After he was MeTooed out of office, Schneiderman’s successor, Letitia James, explicitly campaigned on going after the NRA’s non-profit status based solely on the organization’s political views. She called the NRA an “organ of deadly propaganda masquerading as a charity for public good.” The New York Daily News reported that James’s campaign argued that the NRA should lose its non-profit status based on its “lobbying against background checks and for concealed carry reciprocity laws.” After her election, James told Ebony the NRA was not “charitable organization, but in fact…a terrorist organization.” The group had a “poisonous agenda” that was “directly antithetical” to New York’s gun policies.
With the pejoratives removed, “deadly propaganda” and lobbying for a “poisonous agenda” are simply exercising the First Amendment rights to petition and free speech. That the NRA’s advocacy is “directly antithetical” to New York’s is more reason to protect it.
Once in office, James realized a direct attack on the NRA’s speech was a nonstarter. Yet for an organization of any scale to speak effectively, it must raise money, hire employees, and otherwise run an operation. So, when suing the NRA, James used the pretext of financial mismanagement to take the organization on. She claimed that the organization diverted “millions of dollars away” from its programs including “public affairs”—the very same programs she denounced as “deadly propaganda.”
While James did not conceal her political motivation, the NRA admittedly gave her a pretext. As the NRA’s lawyer Sarah Rogers acknowledged at trial, there is “no question that some individuals, some executives—an ad agency, a travel agent—betrayed” its mission through financial excesses, including expensing luxury perks like private flights. The NRA’s members justifiably demanded reforms—and indeed almost all the contractors and executives implicated in the scandal have been fired, sued, or resigned. The organization set its house in order, in other words.
None of that justifies New York’s unconstitutional crusade against the NRA. The core claim against the NRA relates to the group’s supposed failure to engage in “proper administration,” which allows the State to step in to prevent unlawful diversion of charitable funds. The New York Court of Appeals, the state’s highest court, has held that absent fraudulent intent, which the state has not alleged, a law defining proper administration “might well be regarded as unconstitutional on the ground of vagueness.” That makes sense—the potential for selective prosecution such as this is precisely why statutes must be read narrowly.
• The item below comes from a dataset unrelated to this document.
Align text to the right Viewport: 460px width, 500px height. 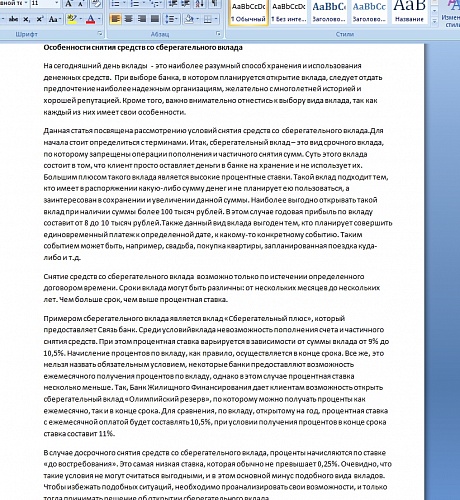pyautogui.click(x=142, y=19)
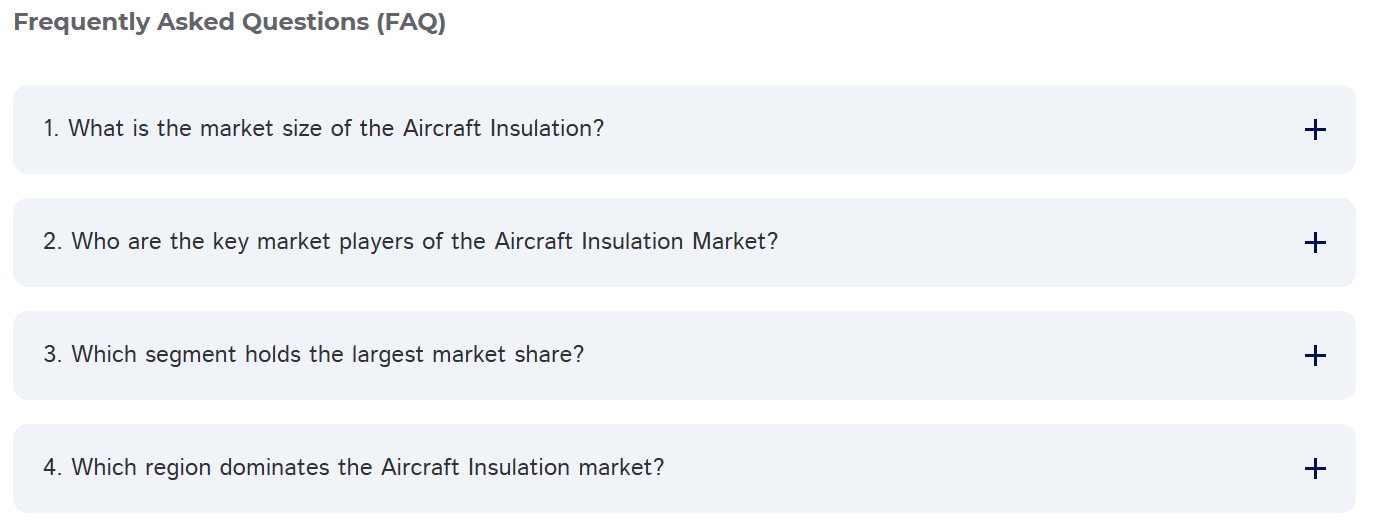The width and height of the screenshot is (1375, 532).
Task: Click the plus icon for largest market share
Action: (1315, 355)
If that were not the case, any number of health, safety, and environmental regulations Americans labor under could be used to wreak havoc on ideological enemies. Left unchecked, James’s legal theory provides a blueprint for deploying state power against churches with financial management serving as the predicate, particularly in deep blue states like California, where we learned during the COVID-19 pandemic that the right to go to a marijuana dispensary is more essential than the right to worship God.
While Letitia James threatened the NRA’s non-profit status, New York’s then-Governor Andrew Cuomo and his head of Financial Services Maria Vullo used government pressure against banks and insurance companies who did business with the group. Cuomo described the group as “an extremist organization” and urged “companies in New York State to revisit any ties they have to the NRA and consider their reputations, and responsibility to the public.” Vullo issued a formal letter to insurers which stated that, because the group “promoted guns that lead to senseless violence,” the Department “encourages regulated institutions to review any relationships they have with the NRA or similar gun promotion organizations, and to take prompt actions.” Using New York’s financial services regulations, Vullo followed up by issuing multi-million-dollar fines to groups which did business with the NRA. The Supreme Court is now hearing the case and is widely expected to rule this conduct was unconstitutionally threatening.
The NRA needs to regain the trust of its members and is taking important steps to do so. Nevertheless, this should not obscure nor justify the State of New York’s selective, politically-motivated prosecution.